Dal numero di gennaio 2022 di “Donne Chiesa Mondo”, il mensile de L’Osservatore Romano, raccolgo questa storia che profuma di Cristo. «Crisi economica e pandemia hanno fatto sparire i turisti. Stranieri, non ne vengono più. Siamo in un grande isolamento», spiega suor Jocelyne. E nel frattempo la casa di riposo ha deciso di accogliere anche le donne anziane dei dintorni: tra religiose e laiche, ospita 70 persone. Le accudiscono 30 dipendenti, «donne anche loro: madri, spose divorziate, con problemi. A tutte dobbiamo dare ogni giorno da mangiare. Ed è un’impresa».
Suor Jocelyne ha 49 anni, si è consacrata ventun anni fa. Libanese di Beirut, aveva 28 anni e lavorava come manager in una grande società farmaceutica, quando, durante un ritiro spirituale, affrontò una grande crisi interiore che la condusse a lasciare tutto per seguire Gesù, e così essere felice, a differenza di quel giovane che nel Vangelo se ne tornò a casa triste perché il suo cuore era troppo attaccato alla ricchezza materiale.

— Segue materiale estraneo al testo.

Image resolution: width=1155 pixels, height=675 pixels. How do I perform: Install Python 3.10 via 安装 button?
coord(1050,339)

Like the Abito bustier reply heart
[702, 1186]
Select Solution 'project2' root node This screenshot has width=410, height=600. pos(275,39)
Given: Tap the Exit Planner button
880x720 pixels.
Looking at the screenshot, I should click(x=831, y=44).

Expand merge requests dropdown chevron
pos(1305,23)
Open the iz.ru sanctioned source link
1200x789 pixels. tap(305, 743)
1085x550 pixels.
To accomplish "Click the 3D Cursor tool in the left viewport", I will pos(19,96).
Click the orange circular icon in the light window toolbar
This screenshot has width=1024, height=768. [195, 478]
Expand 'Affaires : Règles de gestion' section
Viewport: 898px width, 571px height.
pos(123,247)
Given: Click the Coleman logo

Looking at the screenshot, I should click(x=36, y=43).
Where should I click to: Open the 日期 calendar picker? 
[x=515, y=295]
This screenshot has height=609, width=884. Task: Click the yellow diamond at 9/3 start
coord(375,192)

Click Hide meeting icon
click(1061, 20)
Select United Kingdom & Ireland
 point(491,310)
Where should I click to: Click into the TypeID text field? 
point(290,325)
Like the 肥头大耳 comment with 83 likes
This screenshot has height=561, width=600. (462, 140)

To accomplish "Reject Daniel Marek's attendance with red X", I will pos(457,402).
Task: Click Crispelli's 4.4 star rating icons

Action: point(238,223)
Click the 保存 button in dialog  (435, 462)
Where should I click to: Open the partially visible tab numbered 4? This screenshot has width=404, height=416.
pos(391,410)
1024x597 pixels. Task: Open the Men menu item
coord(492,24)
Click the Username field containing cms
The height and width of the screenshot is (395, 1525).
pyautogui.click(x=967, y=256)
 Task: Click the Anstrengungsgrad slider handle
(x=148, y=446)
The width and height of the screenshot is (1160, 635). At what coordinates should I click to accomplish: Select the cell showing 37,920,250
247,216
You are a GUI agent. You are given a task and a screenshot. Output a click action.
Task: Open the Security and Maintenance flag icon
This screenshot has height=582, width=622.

A Beirut è responsabile delle tecnologie dell’informazione della Congregazione, ma è presente nella storia di un popolo che si trova a vivere una crisi economica e sociale che la Banca mondiale ha definito la peggiore degli ultimi 150 del paese: due terzi della popolazione vive sotto la soglia di povertà e l’inflazione fa il resto. A cui si è aggiunta anche la terribile pandemia, dove a rimetterci sono sempre quelli che stanno peggio. «La nostra ansia quotidiana, continua suor Jocelyne, è come assicurare ciò che serve per vivere, a cominciare dal cibo. (…) È una lotta per avere le cose più elementari». Manca, anche, l’elettricità. Mancano anche le medicine. La comunità cristiana è la più colpita dalla crisi.